How Many Camos Can One Army Have?

In the Magazine
Yuri Cortez/AFP/Getty

THE U.S. military may have to clean out its closet. After a decade of proliferating camouflage designs—pixelated patterns, flowing color splotches, and even tiny globes and anchors—to distinguish one branch from another, Congress appears to have had enough.

Last Friday the House approved a measure that would require all branches of the military to share the same camouflage pattern by October 2018, and the Senate Armed Services Committee has approved a similar provision. Rep. William Enyart (D–Illinois) was inspired to put the measure forward after reading a Washington Post report last month that branches of the military have spent millions designing their own subtly unique fatigues.

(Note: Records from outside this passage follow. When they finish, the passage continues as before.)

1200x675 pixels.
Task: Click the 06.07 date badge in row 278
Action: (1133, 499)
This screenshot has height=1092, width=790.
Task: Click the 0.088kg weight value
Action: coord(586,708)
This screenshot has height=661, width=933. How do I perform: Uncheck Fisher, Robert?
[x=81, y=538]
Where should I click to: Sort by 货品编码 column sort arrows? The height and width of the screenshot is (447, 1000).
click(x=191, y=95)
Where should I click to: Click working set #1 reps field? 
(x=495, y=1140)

In the last 11 years the military has gone from two camo patterns—one for forest, the other for desert—to 10.

The Marine Corps started the sartorial arms race in 2000, when it spent $319,000 to develop a pixelated camo in woodland and desert palettes. The pixels were cool, modern, and reminiscent of digital technology, and other branches wanted the print, but couldn’t have it, because the Marines, anticipating copycats, had emblazoned tiny eagles, globes, and anchors onto their uniform. So the Army spent $3.2 million developing its own pixelated pattern, which was released in 2005 and was supposed to work in all environments, from forests to cities to deserts. It turned out that it didn’t blend in with the Afghan landscape, so they rushed to replace it again in 2010 with a more traditional splotchy pattern called MultiCam.

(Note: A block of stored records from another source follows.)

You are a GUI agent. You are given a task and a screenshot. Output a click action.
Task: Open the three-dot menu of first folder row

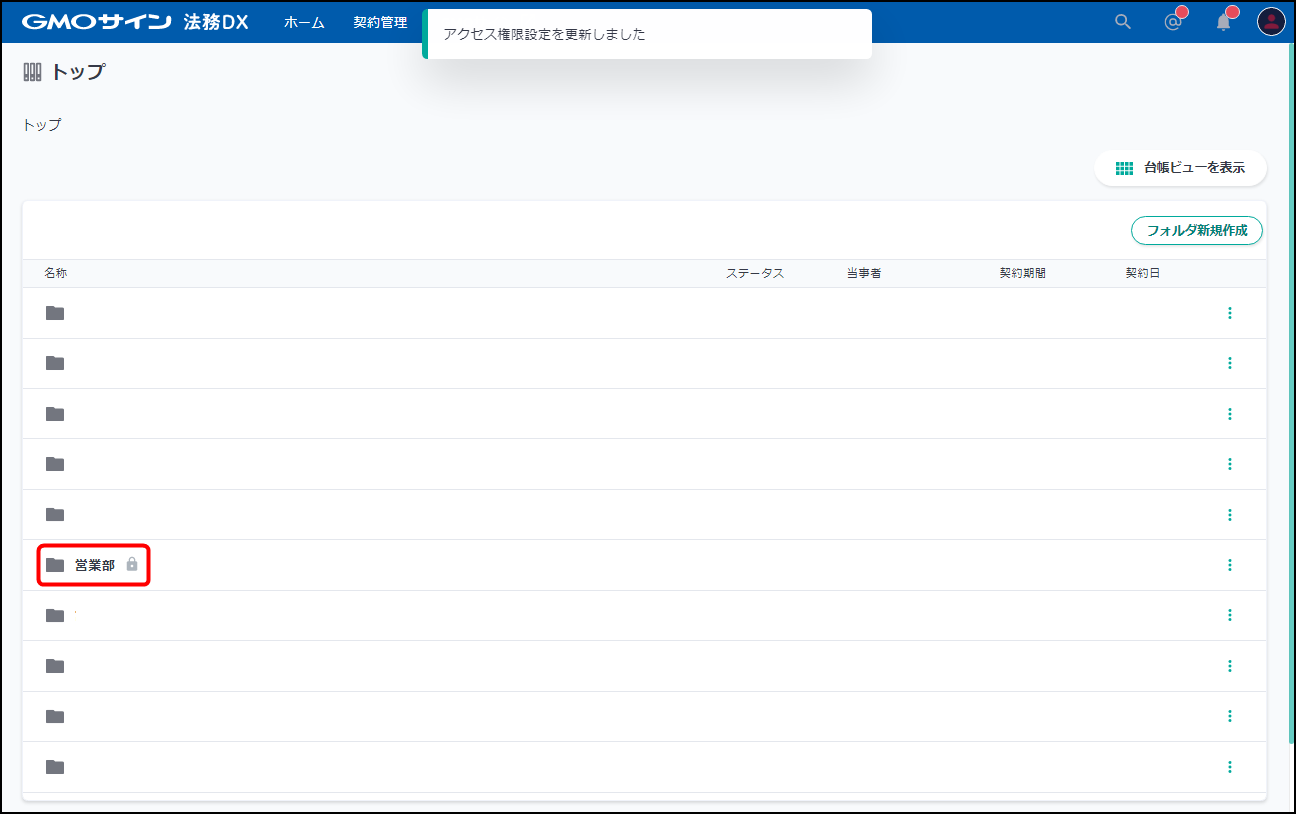(1229, 313)
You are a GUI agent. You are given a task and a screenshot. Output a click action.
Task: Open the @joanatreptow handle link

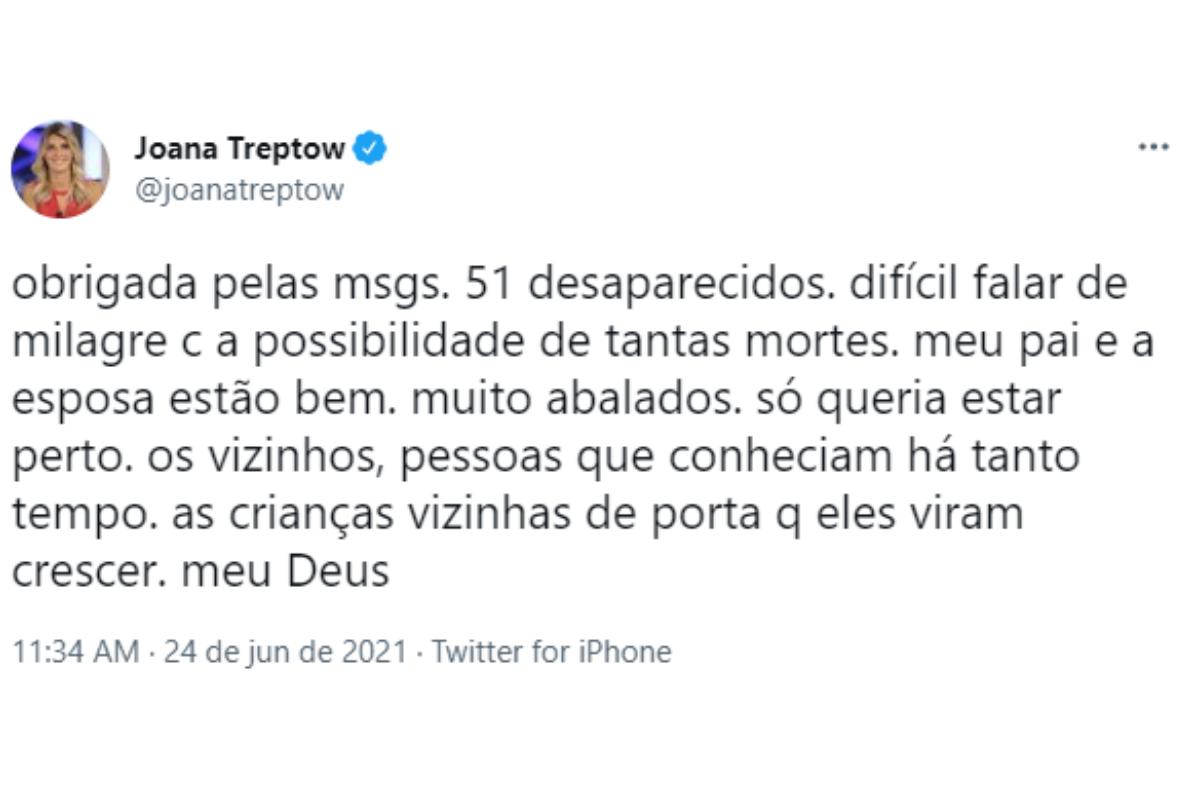239,190
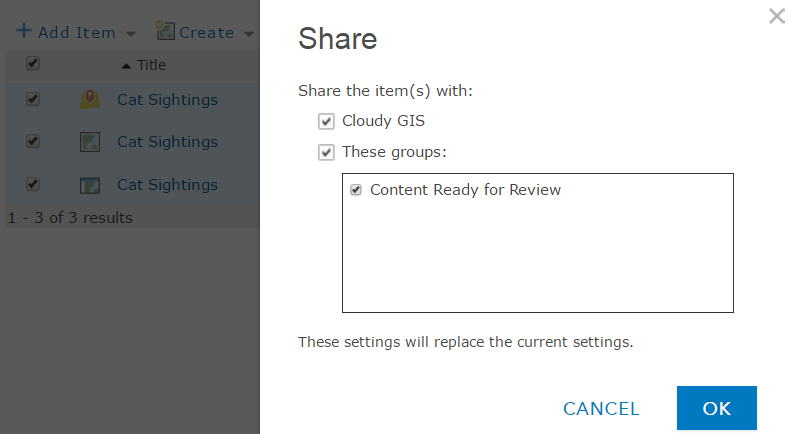Click the CANCEL button
Viewport: 789px width, 434px height.
[x=601, y=408]
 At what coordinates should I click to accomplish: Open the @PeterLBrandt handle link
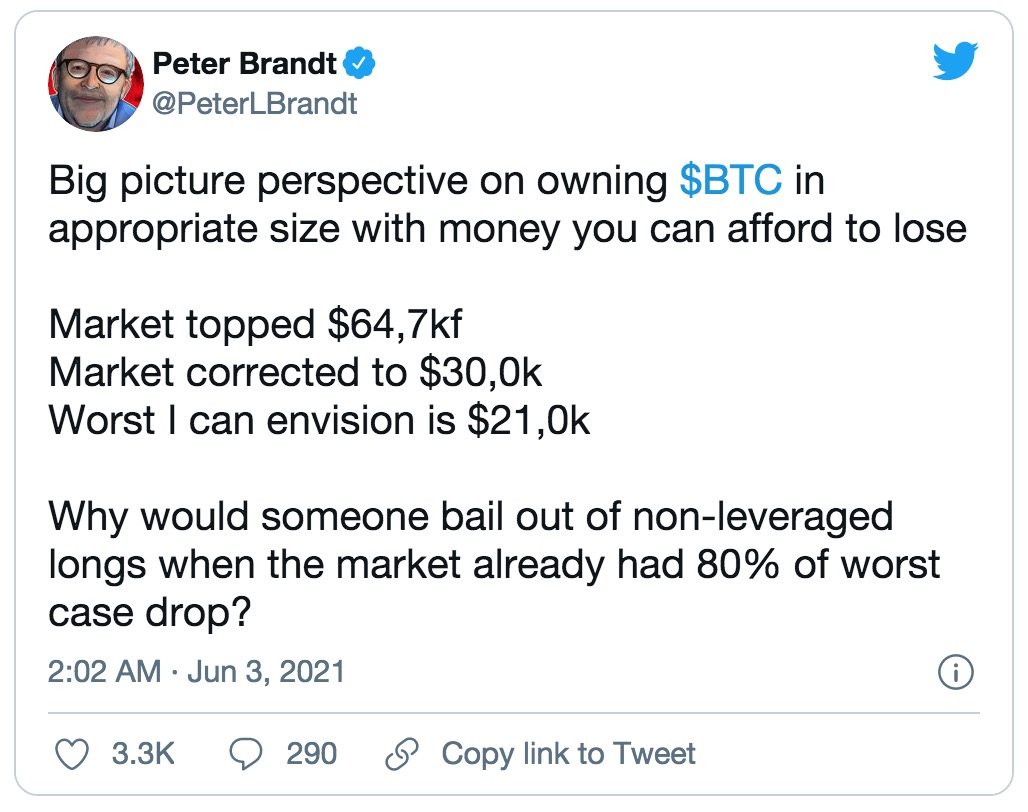[x=255, y=104]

The Air Force, meanwhile, was finding that its new gray-blue “tiger stripe” pattern, developed for another $3.2 million, didn’t work in Afghanistan either and switched to using the Army’s MultiCam. The next year the Navy came out with its own patterns, including a blue-and-gray uniform for ships and a desert pattern that the Marines complained was too similar to their own, despite it having a tiny USS Constitution printed on it instead of the Marines’ globe.

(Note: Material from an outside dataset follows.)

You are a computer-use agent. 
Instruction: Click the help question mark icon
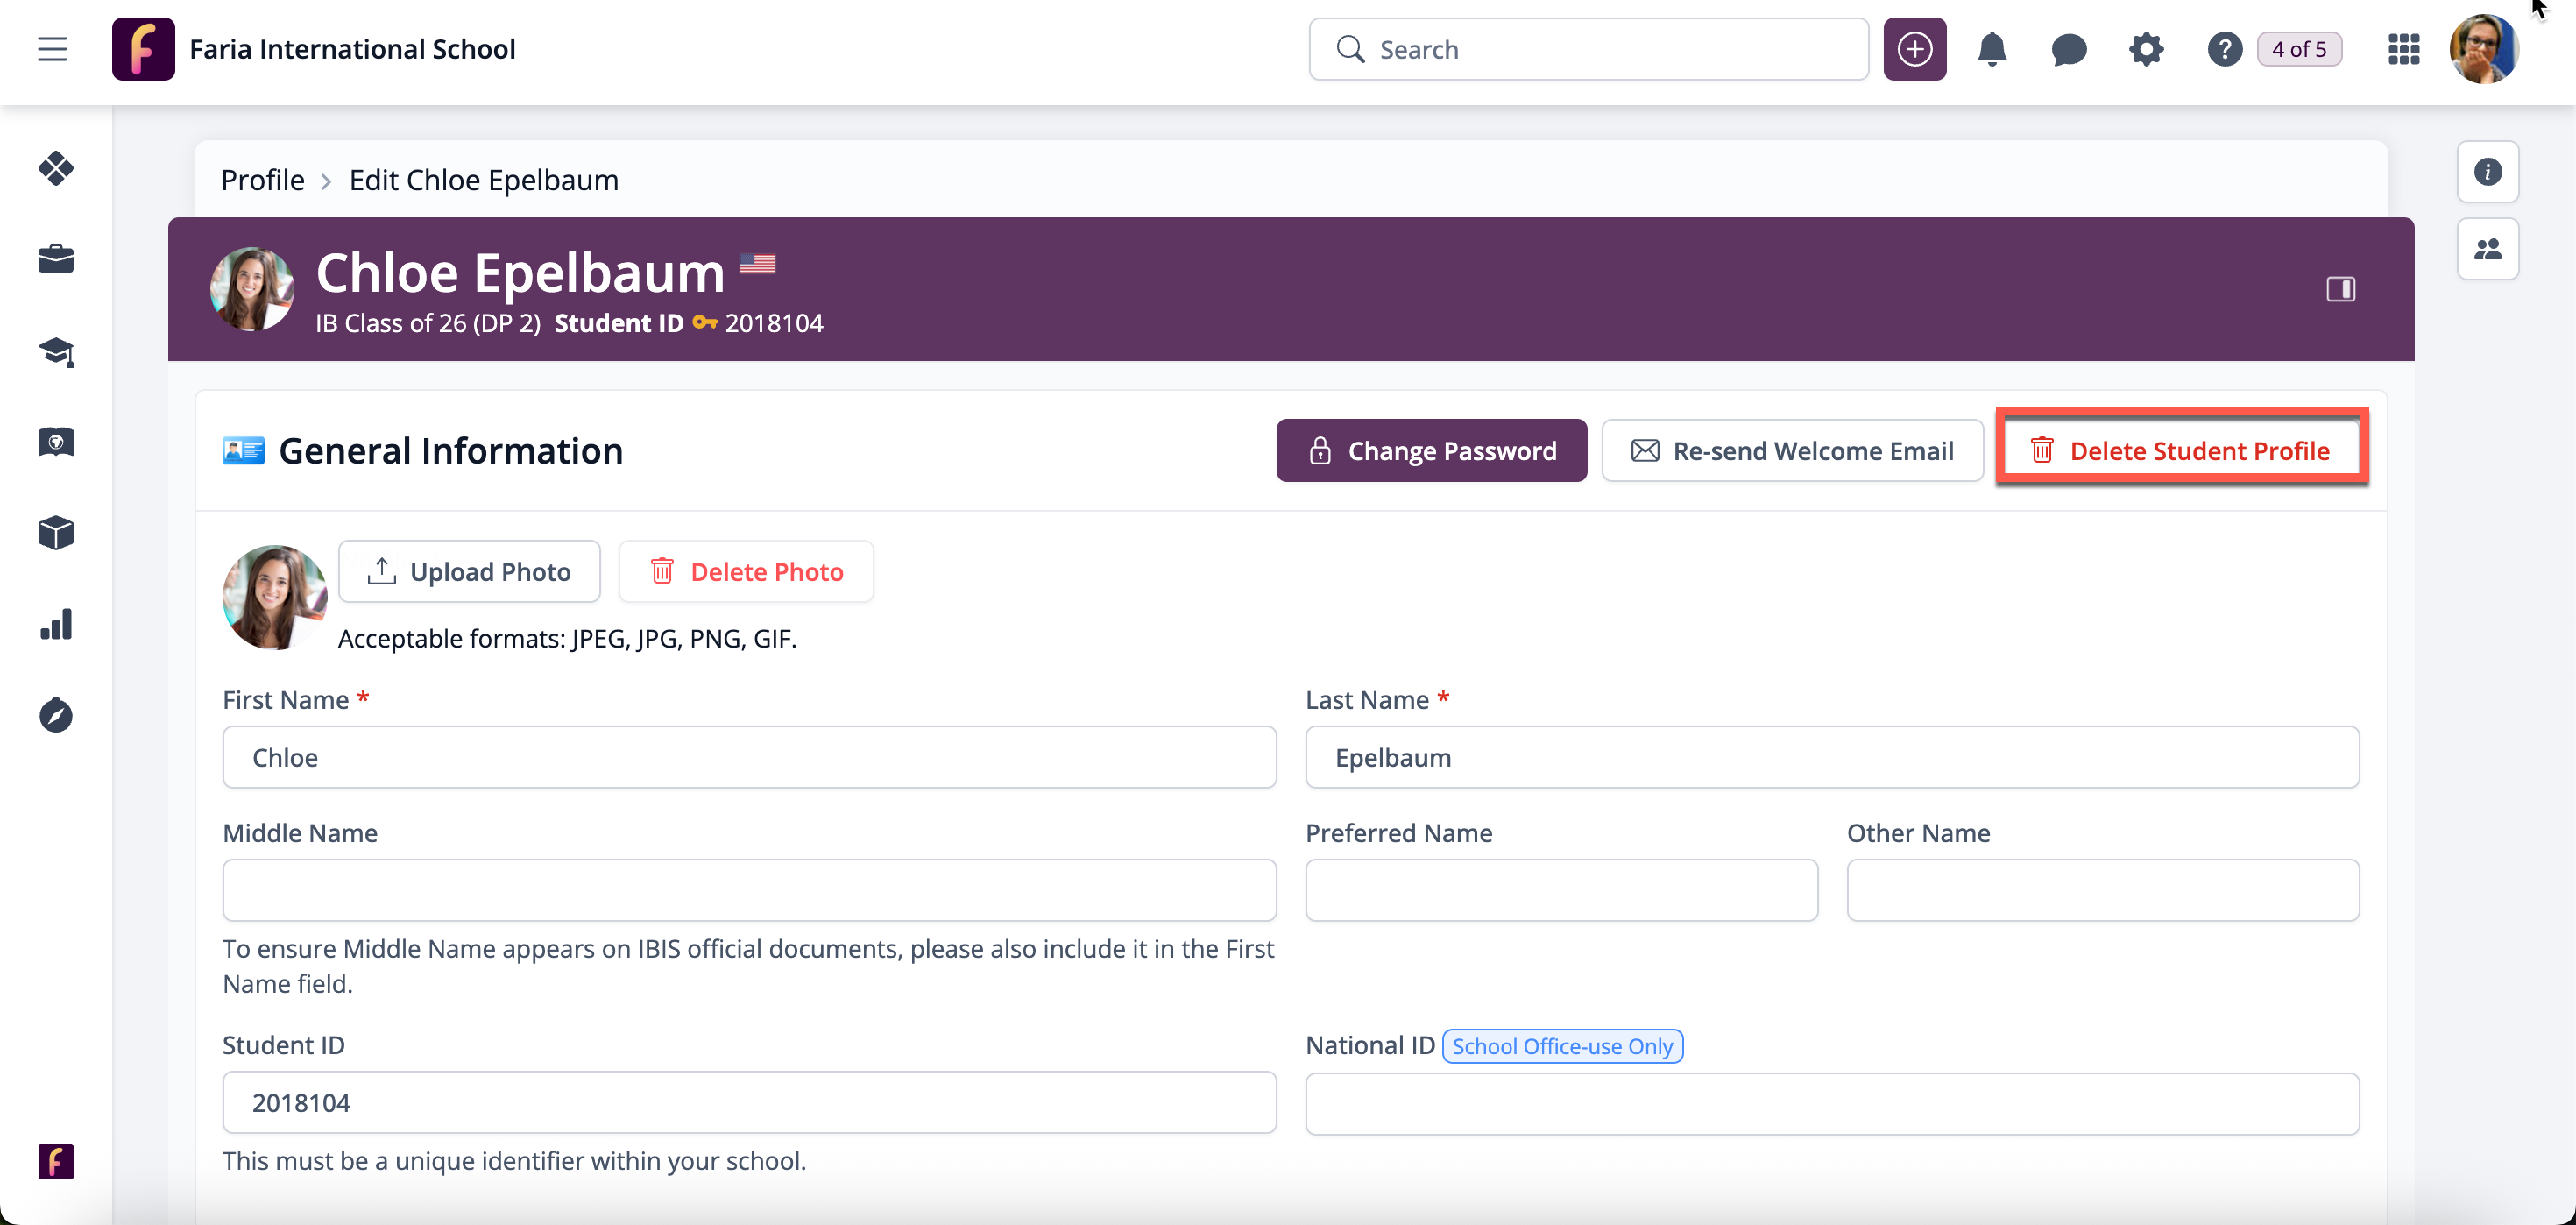click(x=2224, y=49)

The military has had a mixed reaction to the threatened streamlining. Navy Secretary Ray Mabus has come out in favor of consolidating patterns, quipping that the Navy’s own water-colored camo isn’t very well suited to the Navy—“the great camouflage it gives is if you fall overboard,” he said. The trendsetting Marines, on the other hand, are not happy. “It’s part of our Corps’ identity,” Marine Corps Sgt. Maj. Micheal P. Barrett said in a written statement. “Where we walk or sail, people are safer—unless you screw with us!”